[RECORD EXTRACTS]
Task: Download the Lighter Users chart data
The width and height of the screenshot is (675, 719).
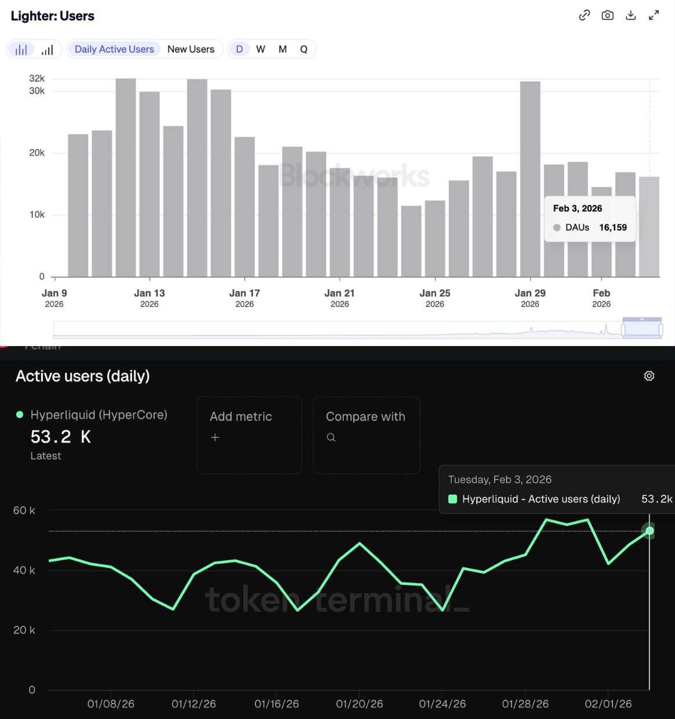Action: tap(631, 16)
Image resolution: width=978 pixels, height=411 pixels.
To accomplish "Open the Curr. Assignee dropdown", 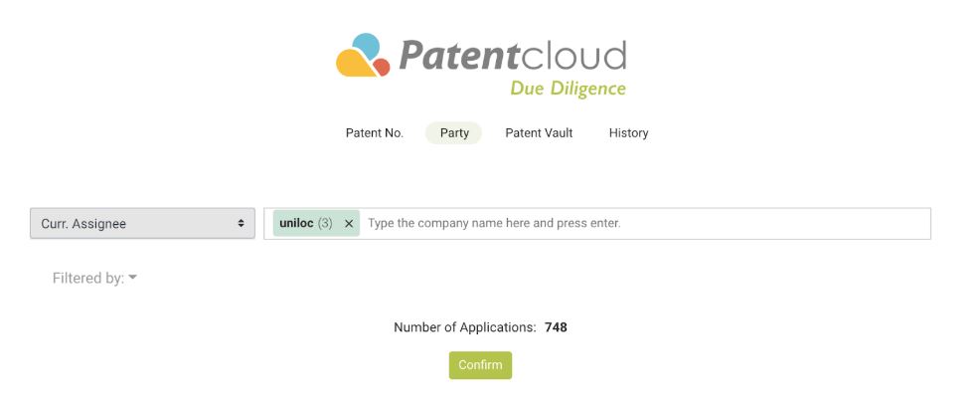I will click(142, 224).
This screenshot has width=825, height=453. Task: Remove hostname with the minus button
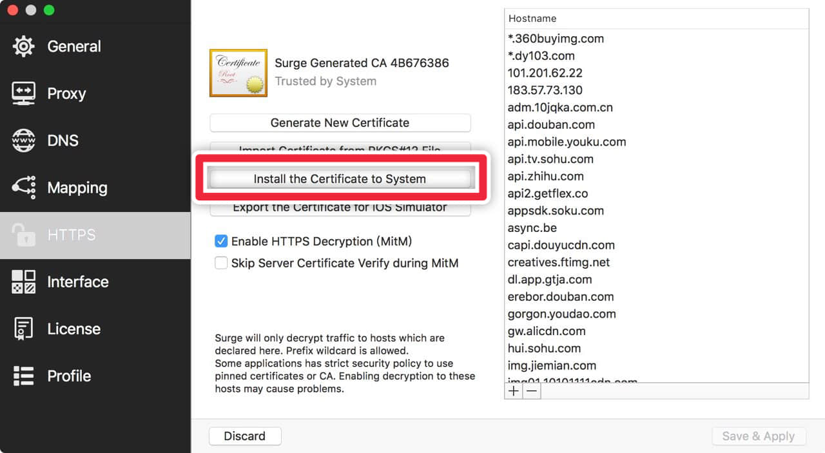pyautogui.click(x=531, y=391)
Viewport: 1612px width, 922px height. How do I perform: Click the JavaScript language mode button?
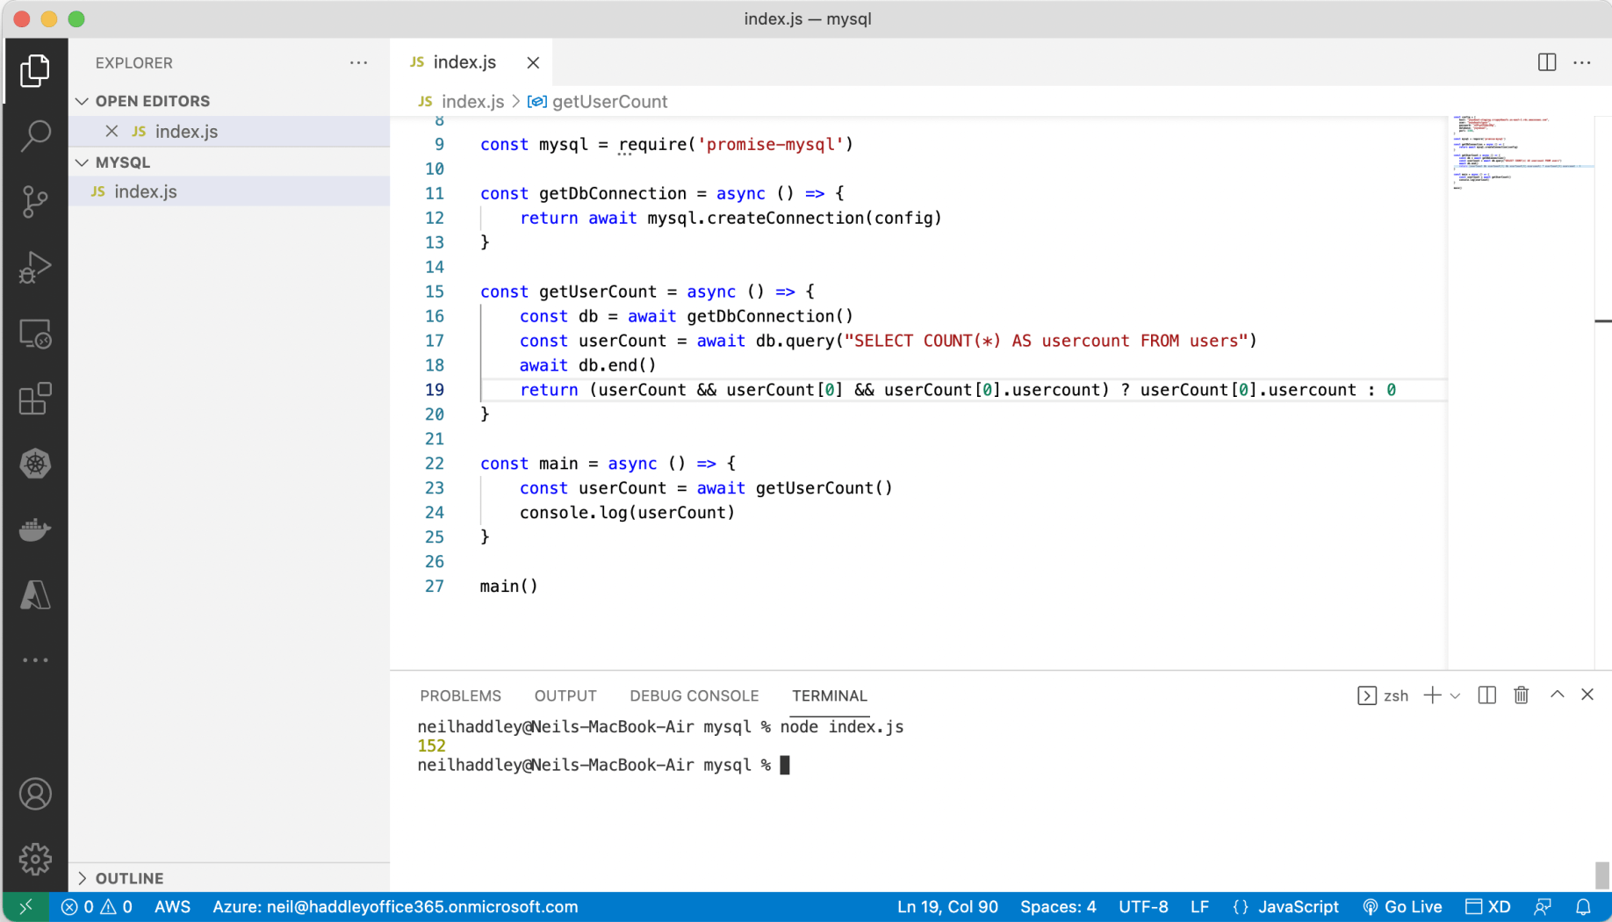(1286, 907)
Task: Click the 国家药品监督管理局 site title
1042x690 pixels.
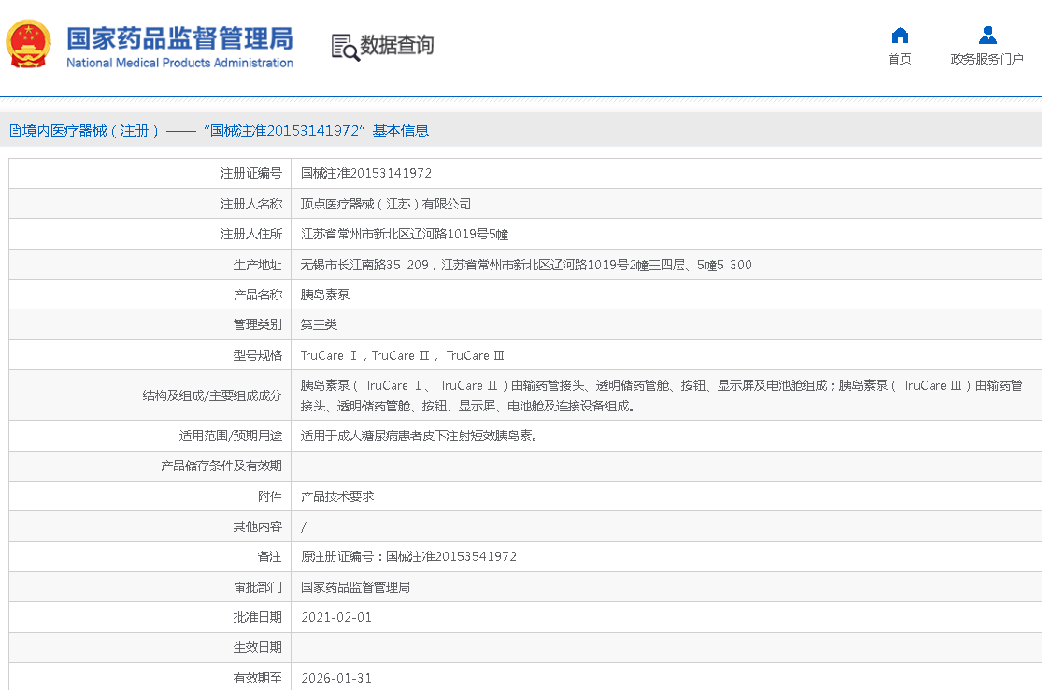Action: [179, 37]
...
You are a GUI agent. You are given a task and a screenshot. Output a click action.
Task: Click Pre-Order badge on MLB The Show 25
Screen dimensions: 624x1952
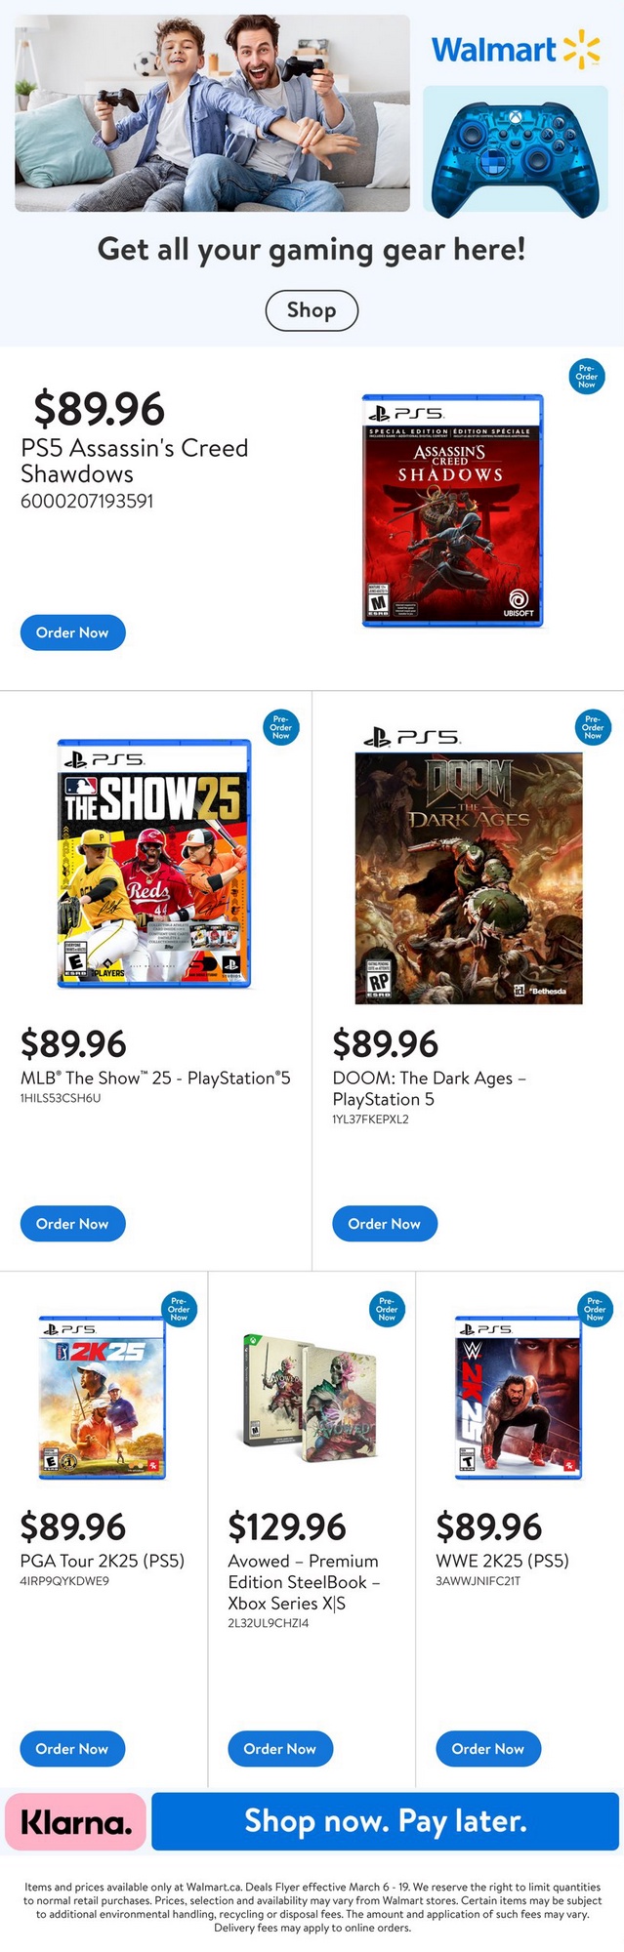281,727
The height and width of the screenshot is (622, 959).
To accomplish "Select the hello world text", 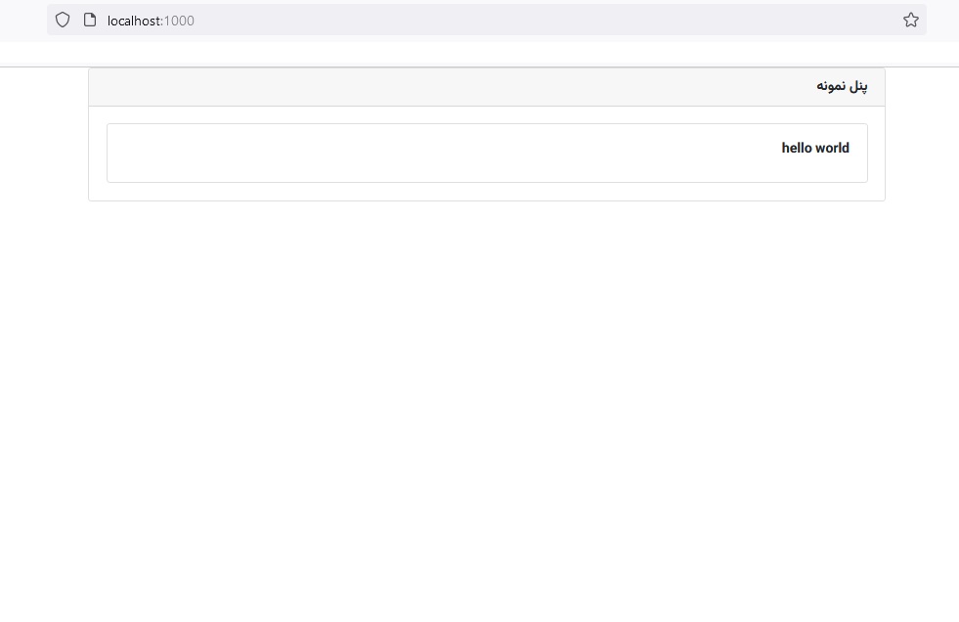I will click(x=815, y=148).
* * *
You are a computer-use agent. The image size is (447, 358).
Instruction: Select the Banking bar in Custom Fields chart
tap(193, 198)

[ABOUT THIS TASK]
Scan the records for lines that hold "agent", and reproduce each one you find.

[OUTPUT OF THE TASK]
You are a GUI agent. You are given a task and a screenshot. Output a click action.
You are a computer-use agent. The image size is (447, 358).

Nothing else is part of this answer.